Stored records
============

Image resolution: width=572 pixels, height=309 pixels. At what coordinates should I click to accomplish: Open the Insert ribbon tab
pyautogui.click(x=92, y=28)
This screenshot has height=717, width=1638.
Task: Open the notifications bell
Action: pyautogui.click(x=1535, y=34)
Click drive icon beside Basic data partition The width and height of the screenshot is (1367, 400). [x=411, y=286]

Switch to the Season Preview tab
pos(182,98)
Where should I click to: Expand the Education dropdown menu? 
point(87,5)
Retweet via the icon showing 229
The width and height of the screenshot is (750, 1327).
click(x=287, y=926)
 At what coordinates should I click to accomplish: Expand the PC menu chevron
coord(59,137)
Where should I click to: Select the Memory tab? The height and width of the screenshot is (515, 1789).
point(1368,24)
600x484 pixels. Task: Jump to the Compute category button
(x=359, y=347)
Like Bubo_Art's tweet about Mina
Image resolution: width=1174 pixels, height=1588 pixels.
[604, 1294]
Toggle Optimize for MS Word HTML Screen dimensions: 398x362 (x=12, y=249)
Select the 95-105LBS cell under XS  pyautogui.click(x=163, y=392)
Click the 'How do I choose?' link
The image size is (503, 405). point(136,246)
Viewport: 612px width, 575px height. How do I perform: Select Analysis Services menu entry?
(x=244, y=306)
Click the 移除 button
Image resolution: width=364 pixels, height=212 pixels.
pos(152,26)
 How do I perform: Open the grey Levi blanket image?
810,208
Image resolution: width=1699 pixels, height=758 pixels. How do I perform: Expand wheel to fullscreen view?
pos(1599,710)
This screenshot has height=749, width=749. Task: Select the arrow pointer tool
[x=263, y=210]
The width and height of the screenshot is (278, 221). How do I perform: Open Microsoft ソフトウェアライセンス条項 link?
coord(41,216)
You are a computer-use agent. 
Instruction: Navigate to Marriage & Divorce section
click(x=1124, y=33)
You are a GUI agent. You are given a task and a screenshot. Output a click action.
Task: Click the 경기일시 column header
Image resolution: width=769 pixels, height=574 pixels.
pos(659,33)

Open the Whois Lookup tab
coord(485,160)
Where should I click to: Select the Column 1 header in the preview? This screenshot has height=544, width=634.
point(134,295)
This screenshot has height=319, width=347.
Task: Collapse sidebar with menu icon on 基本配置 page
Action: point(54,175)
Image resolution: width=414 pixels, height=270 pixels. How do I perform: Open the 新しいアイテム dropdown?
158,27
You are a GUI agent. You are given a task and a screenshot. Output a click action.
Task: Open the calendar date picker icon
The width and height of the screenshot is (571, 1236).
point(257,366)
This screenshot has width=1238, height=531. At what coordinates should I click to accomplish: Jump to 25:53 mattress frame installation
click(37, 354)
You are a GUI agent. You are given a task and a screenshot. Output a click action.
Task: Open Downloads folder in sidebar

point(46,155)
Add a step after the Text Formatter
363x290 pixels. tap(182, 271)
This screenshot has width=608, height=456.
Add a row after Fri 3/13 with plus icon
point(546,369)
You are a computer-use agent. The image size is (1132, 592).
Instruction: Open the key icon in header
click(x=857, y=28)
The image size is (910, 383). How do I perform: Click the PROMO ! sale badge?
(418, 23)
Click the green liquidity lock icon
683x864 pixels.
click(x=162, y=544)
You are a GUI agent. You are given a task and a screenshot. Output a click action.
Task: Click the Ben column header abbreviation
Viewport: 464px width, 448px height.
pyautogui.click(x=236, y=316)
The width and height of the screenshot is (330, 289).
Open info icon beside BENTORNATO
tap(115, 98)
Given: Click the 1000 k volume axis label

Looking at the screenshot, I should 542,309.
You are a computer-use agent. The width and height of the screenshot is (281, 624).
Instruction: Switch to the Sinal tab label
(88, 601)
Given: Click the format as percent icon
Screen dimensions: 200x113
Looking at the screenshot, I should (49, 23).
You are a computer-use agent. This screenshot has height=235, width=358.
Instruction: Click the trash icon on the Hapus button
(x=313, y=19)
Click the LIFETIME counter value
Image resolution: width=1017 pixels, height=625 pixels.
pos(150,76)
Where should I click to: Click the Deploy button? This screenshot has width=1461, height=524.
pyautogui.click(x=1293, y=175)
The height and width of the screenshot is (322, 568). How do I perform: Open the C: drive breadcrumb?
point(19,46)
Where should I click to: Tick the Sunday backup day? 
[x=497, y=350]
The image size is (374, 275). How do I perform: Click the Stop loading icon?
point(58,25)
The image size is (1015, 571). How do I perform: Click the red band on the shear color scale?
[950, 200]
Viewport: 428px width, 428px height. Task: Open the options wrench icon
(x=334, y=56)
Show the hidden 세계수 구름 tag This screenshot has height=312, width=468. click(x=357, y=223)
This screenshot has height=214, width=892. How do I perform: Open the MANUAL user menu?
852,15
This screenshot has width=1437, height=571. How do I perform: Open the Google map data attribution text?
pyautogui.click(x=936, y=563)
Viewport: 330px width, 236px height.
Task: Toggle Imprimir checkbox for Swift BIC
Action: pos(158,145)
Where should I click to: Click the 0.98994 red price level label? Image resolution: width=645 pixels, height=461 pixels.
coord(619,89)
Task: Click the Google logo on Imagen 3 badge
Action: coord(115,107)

============

Every line above is to be duplicated exactly as shown.

## Expected output
Image resolution: width=572 pixels, height=309 pixels. At what coordinates should I click to accomplish: Open the Insert ribbon tab
pyautogui.click(x=92, y=28)
This screenshot has height=717, width=1638.
Task: Open the notifications bell
Action: pyautogui.click(x=1535, y=34)
Click drive icon beside Basic data partition The width and height of the screenshot is (1367, 400). [x=411, y=286]

Switch to the Season Preview tab
pos(182,98)
Where should I click to: Expand the Education dropdown menu? 
point(87,5)
Retweet via the icon showing 229
The width and height of the screenshot is (750, 1327).
click(x=287, y=926)
 At what coordinates should I click to accomplish: Expand the PC menu chevron
coord(59,137)
Where should I click to: Select the Memory tab? The height and width of the screenshot is (515, 1789).
point(1368,24)
600x484 pixels. Task: Jump to the Compute category button
(x=359, y=347)
Like Bubo_Art's tweet about Mina
Image resolution: width=1174 pixels, height=1588 pixels.
[604, 1294]
Toggle Optimize for MS Word HTML Screen dimensions: 398x362 (x=12, y=249)
Select the 95-105LBS cell under XS  pyautogui.click(x=163, y=392)
Click the 'How do I choose?' link
The image size is (503, 405). point(136,246)
Viewport: 612px width, 575px height. How do I perform: Select Analysis Services menu entry?
(x=244, y=306)
Click the 移除 button
Image resolution: width=364 pixels, height=212 pixels.
pos(152,26)
 How do I perform: Open the grey Levi blanket image?
810,208
Image resolution: width=1699 pixels, height=758 pixels. How do I perform: Expand wheel to fullscreen view?
pos(1599,710)
This screenshot has height=749, width=749. Task: Select the arrow pointer tool
[x=263, y=210]
The width and height of the screenshot is (278, 221). How do I perform: Open Microsoft ソフトウェアライセンス条項 link?
coord(41,216)
You are a computer-use agent. 
Instruction: Navigate to Marriage & Divorce section
click(x=1124, y=33)
You are a GUI agent. You are given a task and a screenshot. Output a click action.
Task: Click the 경기일시 column header
Image resolution: width=769 pixels, height=574 pixels.
pos(659,33)

Open the Whois Lookup tab
coord(485,160)
Where should I click to: Select the Column 1 header in the preview? This screenshot has height=544, width=634.
point(134,295)
This screenshot has height=319, width=347.
Task: Collapse sidebar with menu icon on 基本配置 page
Action: point(54,175)
Image resolution: width=414 pixels, height=270 pixels. How do I perform: Open the 新しいアイテム dropdown?
158,27
You are a GUI agent. You are given a task and a screenshot. Output a click action.
Task: Open the calendar date picker icon
The width and height of the screenshot is (571, 1236).
point(257,366)
This screenshot has width=1238, height=531. At what coordinates should I click to accomplish: Jump to 25:53 mattress frame installation
click(37, 354)
You are a GUI agent. You are given a task and a screenshot. Output a click action.
Task: Open Downloads folder in sidebar

point(46,155)
Add a step after the Text Formatter
363x290 pixels. tap(182, 271)
This screenshot has width=608, height=456.
Add a row after Fri 3/13 with plus icon
point(546,369)
You are a computer-use agent. The image size is (1132, 592).
Instruction: Open the key icon in header
click(x=857, y=28)
The image size is (910, 383). How do I perform: Click the PROMO ! sale badge?
(418, 23)
Click the green liquidity lock icon
683x864 pixels.
click(x=162, y=544)
You are a GUI agent. You are given a task and a screenshot. Output a click action.
Task: Click the Ben column header abbreviation
Viewport: 464px width, 448px height.
pyautogui.click(x=236, y=316)
The width and height of the screenshot is (330, 289).
Open info icon beside BENTORNATO
tap(115, 98)
Given: Click the 1000 k volume axis label

Looking at the screenshot, I should 542,309.
You are a computer-use agent. The width and height of the screenshot is (281, 624).
Instruction: Switch to the Sinal tab label
(88, 601)
Given: Click the format as percent icon
Screen dimensions: 200x113
Looking at the screenshot, I should (49, 23).
You are a computer-use agent. This screenshot has height=235, width=358.
Instruction: Click the trash icon on the Hapus button
(x=313, y=19)
Click the LIFETIME counter value
Image resolution: width=1017 pixels, height=625 pixels.
pos(150,76)
Where should I click to: Click the Deploy button? This screenshot has width=1461, height=524.
pyautogui.click(x=1293, y=175)
The height and width of the screenshot is (322, 568). How do I perform: Open the C: drive breadcrumb?
point(19,46)
Where should I click to: Tick the Sunday backup day? 
[x=497, y=350]
The image size is (374, 275). How do I perform: Click the Stop loading icon?
point(58,25)
The image size is (1015, 571). How do I perform: Click the red band on the shear color scale?
[950, 200]
Viewport: 428px width, 428px height. Task: Open the options wrench icon
(x=334, y=56)
Show the hidden 세계수 구름 tag This screenshot has height=312, width=468. click(x=357, y=223)
This screenshot has height=214, width=892. How do I perform: Open the MANUAL user menu?
852,15
This screenshot has width=1437, height=571. How do I perform: Open the Google map data attribution text?
pyautogui.click(x=936, y=563)
Viewport: 330px width, 236px height.
Task: Toggle Imprimir checkbox for Swift BIC
Action: pos(158,145)
Where should I click to: Click the 0.98994 red price level label? Image resolution: width=645 pixels, height=461 pixels.
coord(619,89)
Task: Click the Google logo on Imagen 3 badge
Action: coord(115,107)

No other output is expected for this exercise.